Uma casa a que cha­memos nossa; uma sopa quen­tinha na mesa; uma mão macia como pão a que pos­samos dar a nossa; uma lu­fada de ar fresco num dia de Verão; um tra­balho com di­reitos; um livro à nossa es­pera como o me­lhor amigo... estas al­gumas das muitas coisas que po­demos as­so­ciar à noção de con­forto, termo tão em voga por estes dias que há o risco de se perder o fio à meada, ou seja, de não se ter se­quer a mí­nima ideia do que se fala quando se fala de con­forto.

Como mais vale pre­venir do que re­me­diar, nada me­lhor do que uma con­sulta aos di­ci­o­ná­rios para ver se ou­tros, mais sá­bios do que nós, nos mos­travam o ca­minho – ínvio que fosse – que para além de qual­quer dú­vida ra­zoável es­ta­be­le­cesse a re­lação, que An­tónio Costa diz existir (a exemplo do que fi­zeram nos úl­timos anos al­guns mem­bros do ac­tual Go­verno, se a me­mória não nos falha) entre con­forto e pro­testo.

Em vão. Nem uma efé­mera ponte en­con­trámos entre «bem-estar», «con­solo», «aga­salho»... e «re­clamar», «in­surgir», «pugnar»....

É bem ver­dade que a ex­pe­ri­ência há muito me en­sinou que cal­cor­rear es­tradas e ruas, perder horas e dias de sa­lário, andar ao sol e à chuva a exigir jus­tiça, gritar até que a voz nos doa em de­fesa de di­reitos con­quis­tados na luta, só para re­ferir al­guns as­pectos do «pro­testo», está a mi­lhas do «con­forto» por que todos an­se­amos. Mas mesmo assim, para que não se diga que sou pre­con­cei­tuosa, de­cidi con­ceder o be­ne­fício da dú­vida a Costa e de­mais teó­ricos da coisa, pelo que – se­guindo o exemplo de Ge­deão – sub­meti a questão a ri­go­rosa aná­lise.

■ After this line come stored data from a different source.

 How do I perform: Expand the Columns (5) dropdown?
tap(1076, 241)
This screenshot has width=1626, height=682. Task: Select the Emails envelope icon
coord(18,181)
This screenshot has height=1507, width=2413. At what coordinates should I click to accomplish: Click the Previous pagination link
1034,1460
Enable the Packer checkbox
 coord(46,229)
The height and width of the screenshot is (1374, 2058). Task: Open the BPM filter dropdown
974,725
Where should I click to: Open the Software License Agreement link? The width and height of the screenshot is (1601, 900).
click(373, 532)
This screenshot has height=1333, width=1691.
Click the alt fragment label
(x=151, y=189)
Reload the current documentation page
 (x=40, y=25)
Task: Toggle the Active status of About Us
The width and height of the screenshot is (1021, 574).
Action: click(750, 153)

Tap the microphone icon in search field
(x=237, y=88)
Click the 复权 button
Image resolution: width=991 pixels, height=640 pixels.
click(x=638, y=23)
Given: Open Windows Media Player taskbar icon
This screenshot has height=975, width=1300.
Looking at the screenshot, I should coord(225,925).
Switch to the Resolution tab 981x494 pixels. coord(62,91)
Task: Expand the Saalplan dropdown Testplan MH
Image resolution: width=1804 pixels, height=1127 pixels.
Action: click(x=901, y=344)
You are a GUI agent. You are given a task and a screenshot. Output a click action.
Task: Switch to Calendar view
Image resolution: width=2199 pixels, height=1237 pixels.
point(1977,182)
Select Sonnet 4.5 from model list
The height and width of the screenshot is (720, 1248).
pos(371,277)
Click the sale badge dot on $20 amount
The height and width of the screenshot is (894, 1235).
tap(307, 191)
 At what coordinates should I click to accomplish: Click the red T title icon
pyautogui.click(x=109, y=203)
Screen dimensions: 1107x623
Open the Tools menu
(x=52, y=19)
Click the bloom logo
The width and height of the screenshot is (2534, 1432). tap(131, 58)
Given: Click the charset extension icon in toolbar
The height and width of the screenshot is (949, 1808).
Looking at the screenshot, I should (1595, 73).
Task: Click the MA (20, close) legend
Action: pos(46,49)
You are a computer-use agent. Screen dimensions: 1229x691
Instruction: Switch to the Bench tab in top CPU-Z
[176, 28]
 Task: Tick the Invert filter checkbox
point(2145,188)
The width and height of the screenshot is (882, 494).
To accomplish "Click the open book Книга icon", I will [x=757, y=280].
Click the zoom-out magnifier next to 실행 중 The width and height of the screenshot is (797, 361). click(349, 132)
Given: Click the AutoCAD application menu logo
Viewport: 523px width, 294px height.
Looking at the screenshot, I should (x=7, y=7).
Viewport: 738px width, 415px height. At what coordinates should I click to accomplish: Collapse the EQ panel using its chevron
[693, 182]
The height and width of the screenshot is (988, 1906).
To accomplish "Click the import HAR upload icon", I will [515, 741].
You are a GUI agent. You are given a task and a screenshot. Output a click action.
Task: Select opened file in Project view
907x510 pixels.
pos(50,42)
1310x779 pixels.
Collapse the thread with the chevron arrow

Pe­guei na frase com todo o cui­dado – «o con­forto do pro­testo» – e olhei-a de um lado, do outro e de frente; mandei vir os ácidos, as bases e os sais; en­saei ao frio e ex­pe­ri­mentei ao lume... Tal como ao poeta, de todas as vezes deu-me o que é cos­tume: nem si­nais de ver­dade, nem ves­tí­gios de se­ri­e­dade. De­ma­gogia (quase tudo) e ar­ro­gância. Não rima, é certo, mas con­fere: pro­testo e con­forto não fazem parte do mesmo filme, tal como o PS, en­quanto se man­tiver na área de con­forto da al­ter­nância, será sempre parte do pro­blema e não fará parte da so­lução.